Currently, many well-known companies produce hemofilters (10, 11, 12) with various characteristics. Existing hemofilters differ: filtering capacity (filtration volume per min), membrane area, selectivity, membrane material, resistance to maximum pressure, filling volume, sterilization method (ethylene oxide, radiation, steam). Each hemofilter is accompanied by a passport indicating its characteristics.

The hemofilter design has a microframe surrounding the capillary membrane, which limits the effect of pressure on the membrane and prevents its destruction.

A doctor performing “simiobic” hemofiltration, at his discretion, can choose the optimal hemofilter from existing catalogs, in which tables with data for each hemofilter are presented (10, 11, 12).

In the claimed device as an example, we give the data of hemofilters: Ultraflux company "Fresenius" and the company "Nipro", Japan, related to "high-flux".

Ultraflux hemodiafilters (10) have high strength and exceptional durability and have been specifically designed for continuous renal replacement therapy (CRRT) (Fig. 7).

The Ultraflux hemofilter membrane is made of Fresenius Polysulfone material, is permeable to substances with a molecular weight of up to 30,000 daltons and impermeable to larger molecules - plasma proteins such as albumin, and blood cell elements.

Helixone® membranes used in these types of hemodiafilters provide more efficient removal of low molecular weight substances, improved removal of medium molecular weight substances.

The filtration characteristics of these membranes are close to those of the glomerular filtration of the kidneys of a healthy person.

This series of hemodiafilters is designed for high volume hemodiafiltration (HDF) with a maximum allowable pressure of 500 mm Hg. and a replacement volume of more than 15 liters per procedure (10).

Nipro hemodiafilters with a cellulose triacetate membrane are highly selective, designed to maximize the imitation of the human basal glomerular membrane, and have high and stable performance. The membrane has excellent antithrombogenic properties and the absence of absorption of anticoagulants and medications. The membrane does not have a negative charge on the surface, which ensures higher phosphate clearance (11).

A cellulose triacetate membrane is synthesized by replacing 98% of the hydroxyl groups of chemically pure high-quality cellulose with acetyl. Specially developed synthesis methods allowed to create a membrane with a pore size of 70 A, with the same wall thickness of 15 cm, designed for a maximum allowable pressure of 500 mm Hg. and a blood flow of at least 200 ml / min.

The fibers, casing and lids of the dialyzer are made of a material that does not contain Bisphenol A, which makes the dialyzer environmentally friendly.

The calculated data of the "symbiotic" hemofiltration

The ability of membranes to ultrafiltration is characterized by hydraulic permeability, which is expressed in milliliters of liquid passed through the membrane for 1 h at a transmembrane pressure of 1 mm Hg and membrane area 1 m ² . The ultrafiltration coefficient (in ml / h / mmHg) shows how much liquid can be removed within 1 hour at a transmembrane pressure of 1 mmHg. (3).

Filtration occurs due to the difference in hydrostatic pressure outside and inside the hemofilter capillaries, which occurs due to the blood pressure created by the perfusion pump and the ultrafiltrate pressure in the venous part of the vascular bed.

Based on the manufacturer's data, it is possible to determine the functionality of the hemofilters and choose the optimal hemofilter for the procedure of “symbiotic” hemofiltration.

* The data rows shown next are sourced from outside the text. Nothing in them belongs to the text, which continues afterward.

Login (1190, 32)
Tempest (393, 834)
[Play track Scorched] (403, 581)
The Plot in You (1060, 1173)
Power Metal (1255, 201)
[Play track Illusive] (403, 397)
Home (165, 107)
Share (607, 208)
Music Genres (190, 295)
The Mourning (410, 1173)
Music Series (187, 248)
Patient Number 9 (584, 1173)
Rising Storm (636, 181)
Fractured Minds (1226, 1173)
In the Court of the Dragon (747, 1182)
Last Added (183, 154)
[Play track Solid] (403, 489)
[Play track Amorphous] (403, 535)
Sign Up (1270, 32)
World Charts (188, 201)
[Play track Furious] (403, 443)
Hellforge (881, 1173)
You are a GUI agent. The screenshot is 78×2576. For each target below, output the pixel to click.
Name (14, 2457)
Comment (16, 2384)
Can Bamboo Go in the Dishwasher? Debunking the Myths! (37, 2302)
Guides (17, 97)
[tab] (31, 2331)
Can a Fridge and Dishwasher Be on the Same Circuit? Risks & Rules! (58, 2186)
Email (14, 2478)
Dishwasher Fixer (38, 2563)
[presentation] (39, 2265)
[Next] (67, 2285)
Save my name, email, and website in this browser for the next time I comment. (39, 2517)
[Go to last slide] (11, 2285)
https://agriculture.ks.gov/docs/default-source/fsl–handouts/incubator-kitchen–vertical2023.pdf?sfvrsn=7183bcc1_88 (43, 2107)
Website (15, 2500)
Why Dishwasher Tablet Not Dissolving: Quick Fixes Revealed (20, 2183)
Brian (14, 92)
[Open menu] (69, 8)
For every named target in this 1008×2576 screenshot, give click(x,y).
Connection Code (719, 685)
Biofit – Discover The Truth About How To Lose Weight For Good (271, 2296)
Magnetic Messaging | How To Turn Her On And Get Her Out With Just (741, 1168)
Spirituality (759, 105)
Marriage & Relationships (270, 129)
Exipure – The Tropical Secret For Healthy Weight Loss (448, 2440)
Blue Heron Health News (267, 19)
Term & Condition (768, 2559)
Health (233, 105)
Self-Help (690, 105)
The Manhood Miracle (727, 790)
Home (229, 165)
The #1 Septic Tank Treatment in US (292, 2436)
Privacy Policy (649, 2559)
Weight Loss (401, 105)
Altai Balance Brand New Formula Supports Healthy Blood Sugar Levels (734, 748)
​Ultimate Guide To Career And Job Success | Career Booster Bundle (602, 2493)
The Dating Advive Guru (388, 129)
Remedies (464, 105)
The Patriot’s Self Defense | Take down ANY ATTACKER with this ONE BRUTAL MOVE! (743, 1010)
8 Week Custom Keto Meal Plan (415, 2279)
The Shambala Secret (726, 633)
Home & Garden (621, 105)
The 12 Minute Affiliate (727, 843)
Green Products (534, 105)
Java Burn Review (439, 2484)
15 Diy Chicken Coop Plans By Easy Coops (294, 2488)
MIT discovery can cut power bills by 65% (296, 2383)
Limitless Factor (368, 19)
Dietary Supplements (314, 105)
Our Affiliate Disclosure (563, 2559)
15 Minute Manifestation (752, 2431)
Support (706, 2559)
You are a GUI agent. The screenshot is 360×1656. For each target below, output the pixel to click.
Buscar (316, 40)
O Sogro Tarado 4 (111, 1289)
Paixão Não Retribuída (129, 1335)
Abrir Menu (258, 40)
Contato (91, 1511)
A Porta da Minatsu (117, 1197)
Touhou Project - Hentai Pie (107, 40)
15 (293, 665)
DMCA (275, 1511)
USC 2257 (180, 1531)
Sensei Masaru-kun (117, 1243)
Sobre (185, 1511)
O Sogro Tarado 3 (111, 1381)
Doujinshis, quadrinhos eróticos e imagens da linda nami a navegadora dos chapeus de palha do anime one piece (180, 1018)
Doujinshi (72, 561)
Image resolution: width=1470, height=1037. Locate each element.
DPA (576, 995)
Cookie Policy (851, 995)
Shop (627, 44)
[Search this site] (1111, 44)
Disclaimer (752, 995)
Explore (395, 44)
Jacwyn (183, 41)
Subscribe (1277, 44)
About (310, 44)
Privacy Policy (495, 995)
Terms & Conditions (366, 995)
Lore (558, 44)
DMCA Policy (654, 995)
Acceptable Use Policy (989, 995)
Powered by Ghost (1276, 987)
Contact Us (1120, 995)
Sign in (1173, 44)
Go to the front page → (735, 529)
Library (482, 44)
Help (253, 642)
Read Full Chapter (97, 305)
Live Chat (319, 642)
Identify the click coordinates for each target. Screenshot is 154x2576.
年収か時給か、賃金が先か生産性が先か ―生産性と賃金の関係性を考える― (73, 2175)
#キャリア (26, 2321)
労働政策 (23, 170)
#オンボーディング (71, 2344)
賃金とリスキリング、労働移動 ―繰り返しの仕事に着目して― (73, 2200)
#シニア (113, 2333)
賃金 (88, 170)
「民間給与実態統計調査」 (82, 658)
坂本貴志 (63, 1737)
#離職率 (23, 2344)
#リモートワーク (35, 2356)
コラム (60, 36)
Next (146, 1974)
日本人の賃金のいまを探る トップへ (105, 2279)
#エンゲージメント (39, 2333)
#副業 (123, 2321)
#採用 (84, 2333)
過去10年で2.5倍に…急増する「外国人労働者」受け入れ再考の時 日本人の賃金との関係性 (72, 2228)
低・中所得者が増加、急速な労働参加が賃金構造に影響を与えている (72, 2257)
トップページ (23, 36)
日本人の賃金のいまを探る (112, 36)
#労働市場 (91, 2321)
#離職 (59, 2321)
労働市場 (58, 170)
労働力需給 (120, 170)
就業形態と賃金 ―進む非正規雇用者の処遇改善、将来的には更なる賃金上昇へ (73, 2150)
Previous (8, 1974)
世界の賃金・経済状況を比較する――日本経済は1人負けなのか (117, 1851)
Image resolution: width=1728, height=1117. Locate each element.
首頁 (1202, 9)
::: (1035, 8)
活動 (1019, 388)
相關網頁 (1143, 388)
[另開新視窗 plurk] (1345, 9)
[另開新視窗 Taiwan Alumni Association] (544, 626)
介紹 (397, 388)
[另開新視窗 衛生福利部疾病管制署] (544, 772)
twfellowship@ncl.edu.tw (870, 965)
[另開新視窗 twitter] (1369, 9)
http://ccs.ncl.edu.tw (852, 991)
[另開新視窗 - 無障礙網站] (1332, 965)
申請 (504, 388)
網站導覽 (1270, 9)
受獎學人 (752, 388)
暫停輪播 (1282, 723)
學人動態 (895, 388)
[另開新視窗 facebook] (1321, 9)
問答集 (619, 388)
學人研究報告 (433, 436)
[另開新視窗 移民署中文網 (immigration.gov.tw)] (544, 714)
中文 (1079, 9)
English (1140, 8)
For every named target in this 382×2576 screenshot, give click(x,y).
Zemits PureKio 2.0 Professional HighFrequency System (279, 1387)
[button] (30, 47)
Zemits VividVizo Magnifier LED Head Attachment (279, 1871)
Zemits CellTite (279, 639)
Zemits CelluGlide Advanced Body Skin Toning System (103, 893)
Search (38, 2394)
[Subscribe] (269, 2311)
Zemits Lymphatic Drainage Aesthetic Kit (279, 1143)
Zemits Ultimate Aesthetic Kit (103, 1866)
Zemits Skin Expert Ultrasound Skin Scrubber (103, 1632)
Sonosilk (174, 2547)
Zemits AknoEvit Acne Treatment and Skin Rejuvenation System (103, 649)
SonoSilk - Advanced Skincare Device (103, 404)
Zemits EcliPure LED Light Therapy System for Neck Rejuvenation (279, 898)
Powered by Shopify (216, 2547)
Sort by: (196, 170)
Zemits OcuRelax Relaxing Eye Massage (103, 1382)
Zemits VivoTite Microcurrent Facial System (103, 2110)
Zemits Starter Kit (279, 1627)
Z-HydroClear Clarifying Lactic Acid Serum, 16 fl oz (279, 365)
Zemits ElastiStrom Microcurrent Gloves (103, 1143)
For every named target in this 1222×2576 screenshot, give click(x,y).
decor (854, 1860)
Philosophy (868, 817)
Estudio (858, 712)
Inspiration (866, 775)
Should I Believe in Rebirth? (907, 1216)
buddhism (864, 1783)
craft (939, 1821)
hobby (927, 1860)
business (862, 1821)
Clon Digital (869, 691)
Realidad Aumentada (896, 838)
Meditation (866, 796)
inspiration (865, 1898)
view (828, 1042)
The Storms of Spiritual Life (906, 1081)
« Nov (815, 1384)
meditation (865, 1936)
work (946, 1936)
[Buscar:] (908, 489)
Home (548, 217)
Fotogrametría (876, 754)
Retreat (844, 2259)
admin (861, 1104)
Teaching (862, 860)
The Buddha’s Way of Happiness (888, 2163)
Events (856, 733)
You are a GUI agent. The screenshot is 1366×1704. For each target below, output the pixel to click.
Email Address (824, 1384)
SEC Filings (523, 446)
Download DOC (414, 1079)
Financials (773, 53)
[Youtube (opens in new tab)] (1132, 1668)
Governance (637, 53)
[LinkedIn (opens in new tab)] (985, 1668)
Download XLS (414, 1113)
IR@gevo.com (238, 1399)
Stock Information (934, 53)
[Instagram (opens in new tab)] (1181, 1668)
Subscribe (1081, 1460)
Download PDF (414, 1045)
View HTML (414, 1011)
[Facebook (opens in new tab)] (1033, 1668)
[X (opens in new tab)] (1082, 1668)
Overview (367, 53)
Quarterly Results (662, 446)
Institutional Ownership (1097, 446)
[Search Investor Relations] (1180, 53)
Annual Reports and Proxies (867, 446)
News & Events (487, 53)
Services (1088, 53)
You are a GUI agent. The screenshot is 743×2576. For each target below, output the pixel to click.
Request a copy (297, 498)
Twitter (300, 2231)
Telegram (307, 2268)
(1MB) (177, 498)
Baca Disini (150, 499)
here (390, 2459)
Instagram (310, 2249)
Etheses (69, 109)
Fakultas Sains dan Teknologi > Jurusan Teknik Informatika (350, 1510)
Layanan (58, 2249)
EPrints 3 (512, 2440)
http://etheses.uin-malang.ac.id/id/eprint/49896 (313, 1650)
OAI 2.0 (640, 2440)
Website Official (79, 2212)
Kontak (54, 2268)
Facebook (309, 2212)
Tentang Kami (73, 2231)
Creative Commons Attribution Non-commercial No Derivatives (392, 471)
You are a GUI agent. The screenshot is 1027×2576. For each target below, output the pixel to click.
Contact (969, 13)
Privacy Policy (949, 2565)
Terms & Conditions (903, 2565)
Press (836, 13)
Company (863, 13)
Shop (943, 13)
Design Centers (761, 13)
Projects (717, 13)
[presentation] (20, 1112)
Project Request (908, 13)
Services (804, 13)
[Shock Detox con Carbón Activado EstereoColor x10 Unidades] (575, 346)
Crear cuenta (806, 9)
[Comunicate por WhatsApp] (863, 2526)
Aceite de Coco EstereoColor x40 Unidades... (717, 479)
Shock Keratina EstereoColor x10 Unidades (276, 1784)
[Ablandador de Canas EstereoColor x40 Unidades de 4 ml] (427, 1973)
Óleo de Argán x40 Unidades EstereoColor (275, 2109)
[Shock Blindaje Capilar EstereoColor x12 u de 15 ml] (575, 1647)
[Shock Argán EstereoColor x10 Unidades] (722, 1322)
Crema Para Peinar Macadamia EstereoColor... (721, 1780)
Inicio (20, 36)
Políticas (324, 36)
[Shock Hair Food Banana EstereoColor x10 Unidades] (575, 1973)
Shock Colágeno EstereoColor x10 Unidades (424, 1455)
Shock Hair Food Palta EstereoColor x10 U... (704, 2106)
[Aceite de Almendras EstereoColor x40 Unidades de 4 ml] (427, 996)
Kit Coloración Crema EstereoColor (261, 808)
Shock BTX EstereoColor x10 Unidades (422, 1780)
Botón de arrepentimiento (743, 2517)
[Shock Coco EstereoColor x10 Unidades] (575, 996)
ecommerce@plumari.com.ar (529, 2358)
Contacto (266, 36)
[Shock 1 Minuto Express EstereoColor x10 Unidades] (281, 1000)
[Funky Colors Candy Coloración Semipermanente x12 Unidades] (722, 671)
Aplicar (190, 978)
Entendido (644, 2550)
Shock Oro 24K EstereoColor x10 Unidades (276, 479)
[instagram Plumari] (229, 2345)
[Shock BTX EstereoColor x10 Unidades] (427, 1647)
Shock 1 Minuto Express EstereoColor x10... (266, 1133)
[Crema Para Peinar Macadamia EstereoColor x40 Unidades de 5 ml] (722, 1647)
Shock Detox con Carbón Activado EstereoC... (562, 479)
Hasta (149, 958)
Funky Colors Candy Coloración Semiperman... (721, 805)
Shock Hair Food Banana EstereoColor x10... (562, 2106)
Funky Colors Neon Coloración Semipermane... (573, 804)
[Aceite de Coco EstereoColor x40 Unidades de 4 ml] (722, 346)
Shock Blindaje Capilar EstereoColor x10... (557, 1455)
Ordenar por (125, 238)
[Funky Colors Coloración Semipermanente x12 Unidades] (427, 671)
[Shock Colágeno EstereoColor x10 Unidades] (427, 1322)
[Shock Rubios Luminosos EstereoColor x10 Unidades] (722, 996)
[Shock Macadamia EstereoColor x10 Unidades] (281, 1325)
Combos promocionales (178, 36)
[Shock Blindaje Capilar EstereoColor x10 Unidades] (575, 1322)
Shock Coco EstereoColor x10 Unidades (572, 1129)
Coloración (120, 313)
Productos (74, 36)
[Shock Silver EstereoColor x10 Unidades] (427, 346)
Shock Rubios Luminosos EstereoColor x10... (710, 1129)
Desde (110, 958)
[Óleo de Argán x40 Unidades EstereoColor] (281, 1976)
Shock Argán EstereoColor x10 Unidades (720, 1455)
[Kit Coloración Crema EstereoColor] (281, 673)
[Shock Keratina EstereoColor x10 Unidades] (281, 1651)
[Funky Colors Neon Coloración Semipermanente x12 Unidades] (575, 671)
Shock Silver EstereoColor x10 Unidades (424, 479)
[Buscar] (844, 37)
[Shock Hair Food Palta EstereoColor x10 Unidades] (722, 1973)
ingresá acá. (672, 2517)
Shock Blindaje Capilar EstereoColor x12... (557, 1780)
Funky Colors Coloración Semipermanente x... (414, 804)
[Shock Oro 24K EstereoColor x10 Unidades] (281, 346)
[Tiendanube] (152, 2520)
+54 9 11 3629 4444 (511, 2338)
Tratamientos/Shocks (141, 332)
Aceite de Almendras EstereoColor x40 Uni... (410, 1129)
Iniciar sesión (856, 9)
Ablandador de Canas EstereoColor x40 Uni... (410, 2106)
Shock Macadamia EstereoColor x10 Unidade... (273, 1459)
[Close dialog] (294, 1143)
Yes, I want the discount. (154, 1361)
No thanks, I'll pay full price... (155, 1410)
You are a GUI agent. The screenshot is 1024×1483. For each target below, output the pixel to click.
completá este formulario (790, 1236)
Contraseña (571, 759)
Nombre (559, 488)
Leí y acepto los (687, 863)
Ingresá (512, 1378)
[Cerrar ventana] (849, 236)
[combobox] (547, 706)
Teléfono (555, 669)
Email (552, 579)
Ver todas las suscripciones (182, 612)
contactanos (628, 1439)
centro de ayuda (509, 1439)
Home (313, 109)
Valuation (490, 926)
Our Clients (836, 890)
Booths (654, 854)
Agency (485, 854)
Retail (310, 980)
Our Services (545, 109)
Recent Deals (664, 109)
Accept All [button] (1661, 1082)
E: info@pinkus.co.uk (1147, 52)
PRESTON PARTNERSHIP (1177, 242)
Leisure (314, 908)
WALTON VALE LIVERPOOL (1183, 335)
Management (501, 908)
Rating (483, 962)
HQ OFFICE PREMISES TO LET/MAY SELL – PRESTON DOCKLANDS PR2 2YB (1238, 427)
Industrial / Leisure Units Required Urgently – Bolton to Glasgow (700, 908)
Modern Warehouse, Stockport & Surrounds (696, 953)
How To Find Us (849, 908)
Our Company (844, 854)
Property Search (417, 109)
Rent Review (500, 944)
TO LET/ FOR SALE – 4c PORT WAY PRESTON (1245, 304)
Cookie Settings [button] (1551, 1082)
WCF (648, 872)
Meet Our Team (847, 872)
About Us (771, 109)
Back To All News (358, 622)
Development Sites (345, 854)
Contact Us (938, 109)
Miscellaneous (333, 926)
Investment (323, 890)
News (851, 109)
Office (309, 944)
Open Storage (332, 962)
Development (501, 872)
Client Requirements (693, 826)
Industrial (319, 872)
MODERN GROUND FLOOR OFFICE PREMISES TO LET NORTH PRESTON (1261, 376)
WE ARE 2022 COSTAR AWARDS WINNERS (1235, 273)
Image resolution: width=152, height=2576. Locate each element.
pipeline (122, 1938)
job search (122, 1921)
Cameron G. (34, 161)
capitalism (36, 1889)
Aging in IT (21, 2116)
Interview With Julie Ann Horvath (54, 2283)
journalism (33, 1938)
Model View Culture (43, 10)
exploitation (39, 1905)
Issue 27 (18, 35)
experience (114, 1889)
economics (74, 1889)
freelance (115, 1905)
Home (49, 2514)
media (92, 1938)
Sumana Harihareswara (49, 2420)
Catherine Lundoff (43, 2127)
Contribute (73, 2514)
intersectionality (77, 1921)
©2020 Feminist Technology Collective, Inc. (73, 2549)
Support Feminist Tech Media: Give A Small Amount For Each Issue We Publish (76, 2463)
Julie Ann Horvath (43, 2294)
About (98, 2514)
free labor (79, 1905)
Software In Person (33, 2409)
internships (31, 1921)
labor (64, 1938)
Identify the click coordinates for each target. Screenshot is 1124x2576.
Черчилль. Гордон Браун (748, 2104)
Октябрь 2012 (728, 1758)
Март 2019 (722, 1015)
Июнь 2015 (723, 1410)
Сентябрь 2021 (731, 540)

For example, an Ultraflux hemofilter from Fresenius, model FX 80, which has a membrane area of 1.8 m ² , a fill volume of 95 ml, an ultrafiltration coefficient of 59 ml / h / mmHg, with a transmembrane pressure of 300 mmHg. and a blood perfusion rate of 500 ml / min allows to obtain a filtration volume of 17700 ml per 1 hour, which corresponds to a possible filtration volume of 295 ml / min (10).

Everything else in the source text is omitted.